THE ROAD BACK to the campaign trail begins with the Look. Do you know the one I mean? The Look is one of searching, of scanning, of wanting. For half a second, the eyes swell with hope—cartoonish, glassy. Every passing person presents an opportunity. Do you know me? the eyes ask. Can I shake your hand, slap your back, kiss your baby?

Mark Sanford was giving the Look left and right. In the direction of the young couple sitting in a hammock. An older couple on a bench. A man approaching on his jog. A golden retriever.

It was dusk in Mount Pleasant, South Carolina, the suburban town six miles from downtown Charleston where Sanford lives.

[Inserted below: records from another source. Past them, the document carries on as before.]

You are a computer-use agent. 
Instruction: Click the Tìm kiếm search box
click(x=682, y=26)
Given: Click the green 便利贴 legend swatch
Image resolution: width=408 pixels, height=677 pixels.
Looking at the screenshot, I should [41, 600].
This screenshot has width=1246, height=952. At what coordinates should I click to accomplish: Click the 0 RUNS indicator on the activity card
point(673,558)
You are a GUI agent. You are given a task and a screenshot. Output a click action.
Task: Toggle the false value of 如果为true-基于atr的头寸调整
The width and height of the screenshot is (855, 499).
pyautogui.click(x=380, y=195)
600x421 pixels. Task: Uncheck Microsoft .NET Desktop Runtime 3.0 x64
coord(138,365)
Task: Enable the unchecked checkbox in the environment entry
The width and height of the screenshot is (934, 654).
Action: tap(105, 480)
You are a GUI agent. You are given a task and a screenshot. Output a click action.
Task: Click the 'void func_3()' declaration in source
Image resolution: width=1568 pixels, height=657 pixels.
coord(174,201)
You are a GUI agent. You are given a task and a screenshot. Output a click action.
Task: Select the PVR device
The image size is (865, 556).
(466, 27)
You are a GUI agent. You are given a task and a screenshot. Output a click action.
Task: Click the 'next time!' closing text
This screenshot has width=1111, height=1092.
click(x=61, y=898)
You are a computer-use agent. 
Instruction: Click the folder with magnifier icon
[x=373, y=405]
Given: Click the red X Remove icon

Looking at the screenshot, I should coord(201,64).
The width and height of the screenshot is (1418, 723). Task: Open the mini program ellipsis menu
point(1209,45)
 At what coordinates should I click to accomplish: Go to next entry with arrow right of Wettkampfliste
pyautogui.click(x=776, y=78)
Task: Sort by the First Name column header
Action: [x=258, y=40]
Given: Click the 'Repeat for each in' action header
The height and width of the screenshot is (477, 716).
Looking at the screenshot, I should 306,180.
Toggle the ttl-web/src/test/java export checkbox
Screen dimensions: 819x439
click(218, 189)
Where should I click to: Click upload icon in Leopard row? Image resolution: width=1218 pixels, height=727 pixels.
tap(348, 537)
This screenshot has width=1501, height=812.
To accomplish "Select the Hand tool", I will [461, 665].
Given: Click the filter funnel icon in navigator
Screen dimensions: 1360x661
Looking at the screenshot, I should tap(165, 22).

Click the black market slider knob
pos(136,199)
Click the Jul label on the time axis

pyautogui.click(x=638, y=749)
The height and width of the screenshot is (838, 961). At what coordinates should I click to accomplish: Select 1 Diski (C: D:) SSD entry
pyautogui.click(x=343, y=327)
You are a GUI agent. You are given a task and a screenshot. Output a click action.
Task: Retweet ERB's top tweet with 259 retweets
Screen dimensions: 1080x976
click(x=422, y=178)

A short drive from his house, there’s the ocean walk—a beautiful stretch of pavement and palmetto-studded grass that extends through the marsh to a pier on the Cooper River. Sanford walked along the path in his flip-flops. He was preparing for a trip to Iowa, a euphemism for declaring your candidacy for your party’s presidential nomination. Some people recognized him, even offered words of encouragement. Others breezed past, unaware or uninterested in the man whom the president was, in fact, tweeting about at that very moment.

“Can you believe it? I’m at 94 percent approval in the Republican Party, and have Three Stooges running against me. One is ‘Mr. Appalachian Trail’ who was actually in Argentina for bad reasons …,” Donald Trump wrote.